**EXERCISE GOAL:** Take the lines below between the one holding "Task: Click sort" and the one holding "You are a computer-use agent. 936x713 pixels.", inclusive, and copy them exactly. Add nothing.

**SUPPLIED RECORDS:**
== Segment start ==
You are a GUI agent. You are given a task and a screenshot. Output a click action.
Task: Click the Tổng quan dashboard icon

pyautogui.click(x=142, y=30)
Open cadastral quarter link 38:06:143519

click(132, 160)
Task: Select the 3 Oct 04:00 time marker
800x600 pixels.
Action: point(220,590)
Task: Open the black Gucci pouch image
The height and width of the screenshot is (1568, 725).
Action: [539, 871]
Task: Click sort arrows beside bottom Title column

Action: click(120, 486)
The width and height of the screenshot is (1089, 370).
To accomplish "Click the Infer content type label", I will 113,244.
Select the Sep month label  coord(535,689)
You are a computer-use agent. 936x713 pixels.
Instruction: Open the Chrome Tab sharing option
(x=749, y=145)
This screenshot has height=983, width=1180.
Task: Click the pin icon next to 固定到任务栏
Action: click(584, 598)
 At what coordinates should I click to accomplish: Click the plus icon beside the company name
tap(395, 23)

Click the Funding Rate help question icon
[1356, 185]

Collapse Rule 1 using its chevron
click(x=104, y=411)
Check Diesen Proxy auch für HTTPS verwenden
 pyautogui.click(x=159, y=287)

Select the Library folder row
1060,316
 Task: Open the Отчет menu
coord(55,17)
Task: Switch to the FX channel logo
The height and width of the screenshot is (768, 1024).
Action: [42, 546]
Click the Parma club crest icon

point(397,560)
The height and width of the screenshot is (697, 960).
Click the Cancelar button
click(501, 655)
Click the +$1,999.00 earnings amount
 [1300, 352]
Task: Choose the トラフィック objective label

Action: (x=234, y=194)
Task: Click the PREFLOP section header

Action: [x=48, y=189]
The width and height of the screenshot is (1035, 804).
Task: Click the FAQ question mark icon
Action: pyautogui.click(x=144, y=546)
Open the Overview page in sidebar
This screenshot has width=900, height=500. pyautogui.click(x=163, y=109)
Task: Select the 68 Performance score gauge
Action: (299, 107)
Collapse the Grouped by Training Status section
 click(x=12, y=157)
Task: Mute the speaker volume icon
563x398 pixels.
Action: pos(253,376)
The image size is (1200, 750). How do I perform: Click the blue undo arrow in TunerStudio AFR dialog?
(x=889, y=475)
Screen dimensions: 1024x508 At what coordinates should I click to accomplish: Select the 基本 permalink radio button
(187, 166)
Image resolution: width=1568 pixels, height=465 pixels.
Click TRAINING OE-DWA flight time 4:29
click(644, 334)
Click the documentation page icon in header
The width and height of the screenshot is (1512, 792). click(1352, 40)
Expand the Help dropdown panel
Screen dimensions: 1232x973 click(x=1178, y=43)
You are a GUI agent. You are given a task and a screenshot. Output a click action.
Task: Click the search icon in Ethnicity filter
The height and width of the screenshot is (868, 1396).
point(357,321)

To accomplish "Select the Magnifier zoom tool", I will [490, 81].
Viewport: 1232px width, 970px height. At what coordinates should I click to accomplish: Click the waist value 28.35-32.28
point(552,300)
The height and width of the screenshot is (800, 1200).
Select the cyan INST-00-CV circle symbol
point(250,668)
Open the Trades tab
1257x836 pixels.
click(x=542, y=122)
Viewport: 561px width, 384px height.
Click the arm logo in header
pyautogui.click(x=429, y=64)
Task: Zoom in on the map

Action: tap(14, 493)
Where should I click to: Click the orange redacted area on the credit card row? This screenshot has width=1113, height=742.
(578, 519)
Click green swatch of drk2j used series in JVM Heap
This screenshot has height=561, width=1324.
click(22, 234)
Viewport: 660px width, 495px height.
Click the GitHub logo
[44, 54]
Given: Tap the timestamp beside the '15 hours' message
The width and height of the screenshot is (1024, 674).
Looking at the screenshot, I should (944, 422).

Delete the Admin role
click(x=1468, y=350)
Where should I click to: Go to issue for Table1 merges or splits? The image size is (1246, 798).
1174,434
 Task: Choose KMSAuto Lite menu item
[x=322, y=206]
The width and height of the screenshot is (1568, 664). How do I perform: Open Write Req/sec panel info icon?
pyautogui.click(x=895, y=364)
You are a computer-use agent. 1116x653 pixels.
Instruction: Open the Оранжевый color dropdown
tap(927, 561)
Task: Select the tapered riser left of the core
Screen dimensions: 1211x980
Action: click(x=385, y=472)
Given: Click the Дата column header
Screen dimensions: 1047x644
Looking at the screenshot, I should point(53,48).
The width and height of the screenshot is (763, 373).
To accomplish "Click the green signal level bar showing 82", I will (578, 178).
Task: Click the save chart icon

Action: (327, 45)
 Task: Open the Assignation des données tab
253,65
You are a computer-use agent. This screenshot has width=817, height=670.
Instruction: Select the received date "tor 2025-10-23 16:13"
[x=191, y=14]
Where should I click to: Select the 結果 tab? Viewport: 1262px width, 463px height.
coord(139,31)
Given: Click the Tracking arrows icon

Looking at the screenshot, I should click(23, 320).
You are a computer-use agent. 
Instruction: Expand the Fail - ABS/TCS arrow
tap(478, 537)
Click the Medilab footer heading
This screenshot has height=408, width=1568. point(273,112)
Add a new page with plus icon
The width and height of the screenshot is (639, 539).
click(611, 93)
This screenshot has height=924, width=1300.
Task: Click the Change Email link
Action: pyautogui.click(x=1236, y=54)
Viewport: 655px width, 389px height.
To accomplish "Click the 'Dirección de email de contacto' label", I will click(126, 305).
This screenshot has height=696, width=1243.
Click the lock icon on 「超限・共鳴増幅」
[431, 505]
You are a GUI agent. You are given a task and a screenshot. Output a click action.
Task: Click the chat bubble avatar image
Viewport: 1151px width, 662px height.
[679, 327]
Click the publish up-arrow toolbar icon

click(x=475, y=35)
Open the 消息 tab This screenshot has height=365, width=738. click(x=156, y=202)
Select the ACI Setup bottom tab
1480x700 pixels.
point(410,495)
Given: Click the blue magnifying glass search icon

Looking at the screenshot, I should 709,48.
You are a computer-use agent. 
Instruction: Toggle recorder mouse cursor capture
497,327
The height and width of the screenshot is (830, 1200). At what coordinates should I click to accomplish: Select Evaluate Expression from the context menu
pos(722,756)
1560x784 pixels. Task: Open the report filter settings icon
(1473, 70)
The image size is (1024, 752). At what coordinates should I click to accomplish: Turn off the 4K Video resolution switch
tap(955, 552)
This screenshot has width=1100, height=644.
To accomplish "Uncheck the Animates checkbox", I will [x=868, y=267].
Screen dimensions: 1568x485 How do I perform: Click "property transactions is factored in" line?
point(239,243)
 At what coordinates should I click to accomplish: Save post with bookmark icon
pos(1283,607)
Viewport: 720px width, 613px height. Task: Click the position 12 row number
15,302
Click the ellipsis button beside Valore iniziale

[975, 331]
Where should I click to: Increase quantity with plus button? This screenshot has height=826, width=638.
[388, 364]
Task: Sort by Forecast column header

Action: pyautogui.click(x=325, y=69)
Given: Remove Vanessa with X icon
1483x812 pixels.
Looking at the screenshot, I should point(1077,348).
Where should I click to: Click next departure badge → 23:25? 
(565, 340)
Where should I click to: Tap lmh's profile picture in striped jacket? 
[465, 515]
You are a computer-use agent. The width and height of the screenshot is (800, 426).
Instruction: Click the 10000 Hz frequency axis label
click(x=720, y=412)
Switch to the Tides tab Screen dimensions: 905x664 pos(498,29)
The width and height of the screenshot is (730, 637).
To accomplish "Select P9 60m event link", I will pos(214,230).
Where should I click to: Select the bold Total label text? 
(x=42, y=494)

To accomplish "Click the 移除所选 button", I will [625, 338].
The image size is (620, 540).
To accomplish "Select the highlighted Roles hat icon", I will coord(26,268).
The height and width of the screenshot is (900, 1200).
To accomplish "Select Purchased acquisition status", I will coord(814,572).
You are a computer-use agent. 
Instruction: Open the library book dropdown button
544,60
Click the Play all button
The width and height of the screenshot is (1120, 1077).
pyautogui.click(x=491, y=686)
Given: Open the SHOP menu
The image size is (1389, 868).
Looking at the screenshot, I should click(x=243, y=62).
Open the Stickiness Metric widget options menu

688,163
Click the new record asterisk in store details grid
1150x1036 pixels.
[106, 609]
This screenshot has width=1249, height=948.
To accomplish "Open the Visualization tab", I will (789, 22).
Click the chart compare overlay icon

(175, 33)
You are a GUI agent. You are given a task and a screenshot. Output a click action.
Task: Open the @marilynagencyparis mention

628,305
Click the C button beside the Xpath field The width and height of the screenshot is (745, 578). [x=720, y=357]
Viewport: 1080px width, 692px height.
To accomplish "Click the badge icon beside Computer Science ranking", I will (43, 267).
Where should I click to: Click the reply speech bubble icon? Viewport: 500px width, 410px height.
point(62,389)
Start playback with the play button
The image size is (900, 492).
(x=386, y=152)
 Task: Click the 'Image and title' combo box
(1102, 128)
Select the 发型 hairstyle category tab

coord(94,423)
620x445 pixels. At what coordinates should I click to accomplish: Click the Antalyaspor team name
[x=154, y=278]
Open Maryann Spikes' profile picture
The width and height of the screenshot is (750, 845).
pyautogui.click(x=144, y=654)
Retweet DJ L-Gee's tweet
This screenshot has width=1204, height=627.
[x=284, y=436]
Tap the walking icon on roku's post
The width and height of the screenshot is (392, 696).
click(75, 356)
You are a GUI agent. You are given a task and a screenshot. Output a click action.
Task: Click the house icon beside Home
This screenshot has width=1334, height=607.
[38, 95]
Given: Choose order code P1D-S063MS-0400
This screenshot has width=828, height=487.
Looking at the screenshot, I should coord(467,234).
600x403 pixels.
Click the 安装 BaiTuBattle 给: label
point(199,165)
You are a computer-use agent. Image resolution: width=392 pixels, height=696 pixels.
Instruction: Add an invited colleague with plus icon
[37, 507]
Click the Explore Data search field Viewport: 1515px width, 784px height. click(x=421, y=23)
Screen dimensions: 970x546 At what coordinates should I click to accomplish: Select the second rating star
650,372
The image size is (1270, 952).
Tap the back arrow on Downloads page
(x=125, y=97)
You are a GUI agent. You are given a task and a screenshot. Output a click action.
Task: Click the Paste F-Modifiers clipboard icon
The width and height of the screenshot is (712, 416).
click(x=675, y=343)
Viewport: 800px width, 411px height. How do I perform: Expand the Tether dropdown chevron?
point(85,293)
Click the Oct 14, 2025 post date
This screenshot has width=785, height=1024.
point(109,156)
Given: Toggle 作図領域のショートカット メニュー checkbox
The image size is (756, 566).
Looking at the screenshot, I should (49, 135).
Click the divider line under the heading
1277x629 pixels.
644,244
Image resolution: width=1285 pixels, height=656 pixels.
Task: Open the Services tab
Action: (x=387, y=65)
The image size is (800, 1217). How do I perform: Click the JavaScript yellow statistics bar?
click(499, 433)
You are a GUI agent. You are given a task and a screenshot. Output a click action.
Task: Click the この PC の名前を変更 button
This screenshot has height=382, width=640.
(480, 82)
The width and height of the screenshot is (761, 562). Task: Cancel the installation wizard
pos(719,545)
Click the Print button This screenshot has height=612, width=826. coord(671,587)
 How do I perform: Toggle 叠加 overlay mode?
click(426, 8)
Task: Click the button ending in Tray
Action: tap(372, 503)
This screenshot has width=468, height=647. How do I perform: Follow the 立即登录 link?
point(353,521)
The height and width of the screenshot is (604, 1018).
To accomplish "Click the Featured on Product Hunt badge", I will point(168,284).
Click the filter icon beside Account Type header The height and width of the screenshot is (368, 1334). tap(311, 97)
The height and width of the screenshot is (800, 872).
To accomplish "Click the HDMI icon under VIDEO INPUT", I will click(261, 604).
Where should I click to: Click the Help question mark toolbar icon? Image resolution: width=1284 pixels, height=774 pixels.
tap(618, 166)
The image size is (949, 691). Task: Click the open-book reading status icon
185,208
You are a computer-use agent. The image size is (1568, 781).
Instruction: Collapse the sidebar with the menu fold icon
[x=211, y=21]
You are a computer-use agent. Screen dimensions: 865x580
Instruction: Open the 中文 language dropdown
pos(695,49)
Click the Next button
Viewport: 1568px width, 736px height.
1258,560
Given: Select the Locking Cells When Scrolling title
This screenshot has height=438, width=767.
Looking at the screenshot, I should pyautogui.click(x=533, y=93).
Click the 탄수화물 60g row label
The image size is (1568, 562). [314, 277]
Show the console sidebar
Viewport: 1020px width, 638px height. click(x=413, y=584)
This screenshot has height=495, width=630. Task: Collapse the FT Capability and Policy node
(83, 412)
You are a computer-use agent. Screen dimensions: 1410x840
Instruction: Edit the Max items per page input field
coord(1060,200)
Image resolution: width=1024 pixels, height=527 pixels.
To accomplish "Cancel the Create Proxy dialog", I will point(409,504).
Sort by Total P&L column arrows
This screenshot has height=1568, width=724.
== Segment end ==
**EXPECTED ANSWER:**
Task: Click sort arrows beside bottom Title column

Action: click(120, 486)
The width and height of the screenshot is (1089, 370).
To accomplish "Click the Infer content type label", I will 113,244.
Select the Sep month label  coord(535,689)
You are a computer-use agent. 936x713 pixels.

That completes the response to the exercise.